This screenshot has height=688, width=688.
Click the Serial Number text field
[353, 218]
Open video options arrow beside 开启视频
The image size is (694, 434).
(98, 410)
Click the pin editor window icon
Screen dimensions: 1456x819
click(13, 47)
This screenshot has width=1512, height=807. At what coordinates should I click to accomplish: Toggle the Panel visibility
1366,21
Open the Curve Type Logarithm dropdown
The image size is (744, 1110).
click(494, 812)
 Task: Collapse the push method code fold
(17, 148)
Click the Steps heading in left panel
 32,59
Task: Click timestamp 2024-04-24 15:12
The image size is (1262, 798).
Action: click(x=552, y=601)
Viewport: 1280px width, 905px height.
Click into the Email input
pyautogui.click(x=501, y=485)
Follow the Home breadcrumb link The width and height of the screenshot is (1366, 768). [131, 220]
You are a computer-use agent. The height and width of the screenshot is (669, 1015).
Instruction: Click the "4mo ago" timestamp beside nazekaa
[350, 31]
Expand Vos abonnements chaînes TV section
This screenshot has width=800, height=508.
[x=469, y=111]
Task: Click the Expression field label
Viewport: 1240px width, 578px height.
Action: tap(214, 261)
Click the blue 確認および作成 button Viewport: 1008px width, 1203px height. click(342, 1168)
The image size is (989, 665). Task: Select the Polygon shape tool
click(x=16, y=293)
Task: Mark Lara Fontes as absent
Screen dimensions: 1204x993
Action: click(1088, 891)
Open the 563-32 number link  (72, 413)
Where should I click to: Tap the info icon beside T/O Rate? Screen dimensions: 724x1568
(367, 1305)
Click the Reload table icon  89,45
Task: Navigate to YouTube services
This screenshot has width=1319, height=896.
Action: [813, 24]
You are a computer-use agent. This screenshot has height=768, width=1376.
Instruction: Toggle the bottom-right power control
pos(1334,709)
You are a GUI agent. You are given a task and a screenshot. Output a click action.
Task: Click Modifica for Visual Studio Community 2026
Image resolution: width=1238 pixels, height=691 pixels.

### Directions for this task
Please put these items into a numbered list, leaving out blank lines.

### Task answer
1. This screenshot has height=688, width=688.
2. Click the Serial Number text field
3. [353, 218]
4. Open video options arrow beside 开启视频
5. The image size is (694, 434).
6. (98, 410)
7. Click the pin editor window icon
8. Screen dimensions: 1456x819
9. click(13, 47)
10. This screenshot has width=1512, height=807. At what coordinates should I click to accomplish: Toggle the Panel visibility
11. 1366,21
12. Open the Curve Type Logarithm dropdown
13. The image size is (744, 1110).
14. click(494, 812)
15.  Task: Collapse the push method code fold
16. (17, 148)
17. Click the Steps heading in left panel
18.  32,59
19. Task: Click timestamp 2024-04-24 15:12
20. The image size is (1262, 798).
21. Action: click(x=552, y=601)
22. Viewport: 1280px width, 905px height.
23. Click into the Email input
24. pyautogui.click(x=501, y=485)
25. Follow the Home breadcrumb link The width and height of the screenshot is (1366, 768). [131, 220]
26. You are a computer-use agent. The height and width of the screenshot is (669, 1015).
27. Instruction: Click the "4mo ago" timestamp beside nazekaa
28. [350, 31]
29. Expand Vos abonnements chaînes TV section
30. This screenshot has width=800, height=508.
31. [x=469, y=111]
32. Task: Click the Expression field label
33. Viewport: 1240px width, 578px height.
34. Action: tap(214, 261)
35. Click the blue 確認および作成 button Viewport: 1008px width, 1203px height. click(342, 1168)
36. The image size is (989, 665). Task: Select the Polygon shape tool
37. click(x=16, y=293)
38. Task: Mark Lara Fontes as absent
39. Screen dimensions: 1204x993
40. Action: click(1088, 891)
41. Open the 563-32 number link  (72, 413)
42. Where should I click to: Tap the info icon beside T/O Rate? Screen dimensions: 724x1568
43. (367, 1305)
44. Click the Reload table icon  89,45
45. Task: Navigate to YouTube services
46. This screenshot has width=1319, height=896.
47. Action: [813, 24]
48. You are a computer-use agent. This screenshot has height=768, width=1376.
49. Instruction: Toggle the bottom-right power control
50. pos(1334,709)
51. You are a GUI agent. You are given a task and a screenshot. Output a click action.
52. Task: Click Modifica for Visual Studio Community 2026
53. Image resolution: width=1238 pixels, height=691 pixels.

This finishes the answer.